- Task to carry out
Return the following from the records below: each line, word for word, starting with the line that contains "Switch to the" and going on through the line that contains "Click the main chorus pedal product image", with nothing outside that range.

═════ Records supplied ═════

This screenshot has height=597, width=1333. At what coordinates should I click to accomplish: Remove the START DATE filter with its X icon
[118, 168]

═════
═════ Records supplied ═════

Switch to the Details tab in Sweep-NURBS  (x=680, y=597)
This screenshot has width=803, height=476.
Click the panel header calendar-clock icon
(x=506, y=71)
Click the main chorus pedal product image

═════

- Reply
Switch to the Details tab in Sweep-NURBS  (x=680, y=597)
This screenshot has width=803, height=476.
Click the panel header calendar-clock icon
(x=506, y=71)
Click the main chorus pedal product image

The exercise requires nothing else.